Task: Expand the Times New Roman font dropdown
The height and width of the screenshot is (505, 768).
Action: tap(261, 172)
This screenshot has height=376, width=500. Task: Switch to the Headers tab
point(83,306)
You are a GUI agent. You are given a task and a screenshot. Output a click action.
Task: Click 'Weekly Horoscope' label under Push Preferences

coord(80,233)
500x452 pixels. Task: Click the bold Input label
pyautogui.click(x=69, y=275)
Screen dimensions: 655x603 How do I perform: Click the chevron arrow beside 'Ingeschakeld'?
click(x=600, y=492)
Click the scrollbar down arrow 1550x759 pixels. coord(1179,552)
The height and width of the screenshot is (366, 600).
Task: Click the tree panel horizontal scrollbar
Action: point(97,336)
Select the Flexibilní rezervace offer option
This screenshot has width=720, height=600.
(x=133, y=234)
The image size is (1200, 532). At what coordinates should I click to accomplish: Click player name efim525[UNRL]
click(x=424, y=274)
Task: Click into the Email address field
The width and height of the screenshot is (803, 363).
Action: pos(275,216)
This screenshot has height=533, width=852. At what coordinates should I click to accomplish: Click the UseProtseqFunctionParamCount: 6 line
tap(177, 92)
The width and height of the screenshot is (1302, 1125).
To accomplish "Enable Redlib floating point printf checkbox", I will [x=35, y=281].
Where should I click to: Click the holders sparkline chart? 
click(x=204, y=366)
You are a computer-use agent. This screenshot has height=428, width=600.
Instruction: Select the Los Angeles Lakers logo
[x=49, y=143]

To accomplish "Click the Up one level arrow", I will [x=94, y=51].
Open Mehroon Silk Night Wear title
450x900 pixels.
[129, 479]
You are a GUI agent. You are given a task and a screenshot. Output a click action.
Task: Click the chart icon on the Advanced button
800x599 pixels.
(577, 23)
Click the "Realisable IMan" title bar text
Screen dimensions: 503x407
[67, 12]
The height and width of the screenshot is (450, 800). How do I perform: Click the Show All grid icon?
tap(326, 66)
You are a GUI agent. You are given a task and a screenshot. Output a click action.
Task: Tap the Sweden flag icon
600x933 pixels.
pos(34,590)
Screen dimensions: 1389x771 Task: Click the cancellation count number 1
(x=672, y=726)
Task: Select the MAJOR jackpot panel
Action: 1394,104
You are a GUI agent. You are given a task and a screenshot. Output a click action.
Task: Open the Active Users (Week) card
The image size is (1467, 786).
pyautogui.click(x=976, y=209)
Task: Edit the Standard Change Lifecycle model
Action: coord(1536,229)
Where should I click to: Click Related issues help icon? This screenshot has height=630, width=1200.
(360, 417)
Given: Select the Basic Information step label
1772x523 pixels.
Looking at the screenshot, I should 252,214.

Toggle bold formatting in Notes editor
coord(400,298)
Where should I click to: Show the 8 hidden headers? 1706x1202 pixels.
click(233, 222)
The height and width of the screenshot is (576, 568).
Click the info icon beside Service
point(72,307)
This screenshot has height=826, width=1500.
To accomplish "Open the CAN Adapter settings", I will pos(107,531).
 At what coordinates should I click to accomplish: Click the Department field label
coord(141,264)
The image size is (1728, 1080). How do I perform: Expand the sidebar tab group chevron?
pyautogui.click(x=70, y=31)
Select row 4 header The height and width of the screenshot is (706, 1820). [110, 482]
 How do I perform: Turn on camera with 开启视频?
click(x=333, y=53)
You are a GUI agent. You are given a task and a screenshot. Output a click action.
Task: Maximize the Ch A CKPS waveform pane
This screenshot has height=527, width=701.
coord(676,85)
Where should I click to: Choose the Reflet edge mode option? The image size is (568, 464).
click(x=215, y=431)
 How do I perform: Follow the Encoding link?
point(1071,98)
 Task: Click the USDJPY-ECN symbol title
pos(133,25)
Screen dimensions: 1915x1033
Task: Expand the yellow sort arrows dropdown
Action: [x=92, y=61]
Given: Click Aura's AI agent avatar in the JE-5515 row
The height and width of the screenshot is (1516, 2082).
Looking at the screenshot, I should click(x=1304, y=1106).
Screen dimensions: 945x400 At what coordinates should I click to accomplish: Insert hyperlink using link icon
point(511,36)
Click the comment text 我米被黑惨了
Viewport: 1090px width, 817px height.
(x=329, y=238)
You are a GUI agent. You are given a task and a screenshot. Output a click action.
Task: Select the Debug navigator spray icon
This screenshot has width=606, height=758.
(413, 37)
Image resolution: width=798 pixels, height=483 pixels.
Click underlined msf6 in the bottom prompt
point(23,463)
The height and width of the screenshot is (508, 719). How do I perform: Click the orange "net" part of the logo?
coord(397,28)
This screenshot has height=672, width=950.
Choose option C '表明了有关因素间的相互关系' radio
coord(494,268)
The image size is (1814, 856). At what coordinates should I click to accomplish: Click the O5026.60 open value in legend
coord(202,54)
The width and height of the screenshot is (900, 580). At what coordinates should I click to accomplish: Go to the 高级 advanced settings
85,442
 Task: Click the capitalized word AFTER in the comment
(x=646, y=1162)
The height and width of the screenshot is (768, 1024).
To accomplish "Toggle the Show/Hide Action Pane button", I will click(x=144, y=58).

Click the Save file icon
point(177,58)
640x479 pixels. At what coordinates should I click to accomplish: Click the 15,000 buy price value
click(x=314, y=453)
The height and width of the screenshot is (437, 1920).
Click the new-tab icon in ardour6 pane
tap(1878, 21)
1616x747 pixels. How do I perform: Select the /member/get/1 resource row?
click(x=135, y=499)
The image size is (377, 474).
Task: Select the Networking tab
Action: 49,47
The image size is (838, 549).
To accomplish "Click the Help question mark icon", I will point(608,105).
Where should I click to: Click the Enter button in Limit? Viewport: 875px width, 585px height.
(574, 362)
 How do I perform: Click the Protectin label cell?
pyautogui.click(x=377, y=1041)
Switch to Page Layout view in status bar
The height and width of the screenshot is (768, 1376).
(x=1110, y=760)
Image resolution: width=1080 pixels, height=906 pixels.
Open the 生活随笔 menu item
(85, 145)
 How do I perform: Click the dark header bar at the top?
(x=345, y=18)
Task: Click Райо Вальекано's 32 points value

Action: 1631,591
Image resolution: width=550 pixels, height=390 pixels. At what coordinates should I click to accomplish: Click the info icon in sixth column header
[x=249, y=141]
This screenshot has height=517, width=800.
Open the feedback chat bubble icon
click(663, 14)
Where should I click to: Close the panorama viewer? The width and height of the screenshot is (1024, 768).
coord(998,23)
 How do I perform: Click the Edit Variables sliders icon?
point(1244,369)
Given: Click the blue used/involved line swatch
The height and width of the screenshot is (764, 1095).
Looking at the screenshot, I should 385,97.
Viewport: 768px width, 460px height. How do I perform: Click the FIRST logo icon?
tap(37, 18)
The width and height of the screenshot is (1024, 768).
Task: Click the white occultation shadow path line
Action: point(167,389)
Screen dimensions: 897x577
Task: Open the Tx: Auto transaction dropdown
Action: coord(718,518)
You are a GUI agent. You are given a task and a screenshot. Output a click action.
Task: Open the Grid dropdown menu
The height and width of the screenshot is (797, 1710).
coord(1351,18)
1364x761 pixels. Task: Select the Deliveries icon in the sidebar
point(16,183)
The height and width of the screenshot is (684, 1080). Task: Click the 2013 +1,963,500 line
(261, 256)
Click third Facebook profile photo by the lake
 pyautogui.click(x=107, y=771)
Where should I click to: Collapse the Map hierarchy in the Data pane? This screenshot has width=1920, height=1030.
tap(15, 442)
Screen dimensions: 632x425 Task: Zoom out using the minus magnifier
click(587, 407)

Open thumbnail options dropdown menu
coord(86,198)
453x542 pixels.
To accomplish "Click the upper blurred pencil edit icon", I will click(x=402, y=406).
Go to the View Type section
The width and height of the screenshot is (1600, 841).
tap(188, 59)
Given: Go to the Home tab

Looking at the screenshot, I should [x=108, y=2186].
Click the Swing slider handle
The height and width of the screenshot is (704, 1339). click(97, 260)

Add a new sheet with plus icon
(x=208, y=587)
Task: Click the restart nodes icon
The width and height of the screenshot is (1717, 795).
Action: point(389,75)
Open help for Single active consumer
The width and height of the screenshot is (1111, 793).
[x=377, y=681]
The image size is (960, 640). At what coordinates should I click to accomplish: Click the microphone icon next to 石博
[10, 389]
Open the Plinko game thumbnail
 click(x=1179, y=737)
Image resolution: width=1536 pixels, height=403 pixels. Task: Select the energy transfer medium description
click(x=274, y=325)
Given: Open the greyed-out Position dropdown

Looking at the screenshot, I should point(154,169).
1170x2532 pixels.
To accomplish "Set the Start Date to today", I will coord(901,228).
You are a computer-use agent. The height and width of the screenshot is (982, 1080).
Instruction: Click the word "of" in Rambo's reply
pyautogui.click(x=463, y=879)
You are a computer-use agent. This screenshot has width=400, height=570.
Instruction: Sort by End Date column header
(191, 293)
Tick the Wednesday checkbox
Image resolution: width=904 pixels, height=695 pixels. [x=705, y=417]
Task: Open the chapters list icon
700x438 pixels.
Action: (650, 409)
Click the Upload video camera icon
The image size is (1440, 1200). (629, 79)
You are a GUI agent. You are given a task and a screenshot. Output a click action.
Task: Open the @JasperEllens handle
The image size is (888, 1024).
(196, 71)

Work item
The answer should consist only of the number of lines above in which "computer" appears.

Solution for this problem
3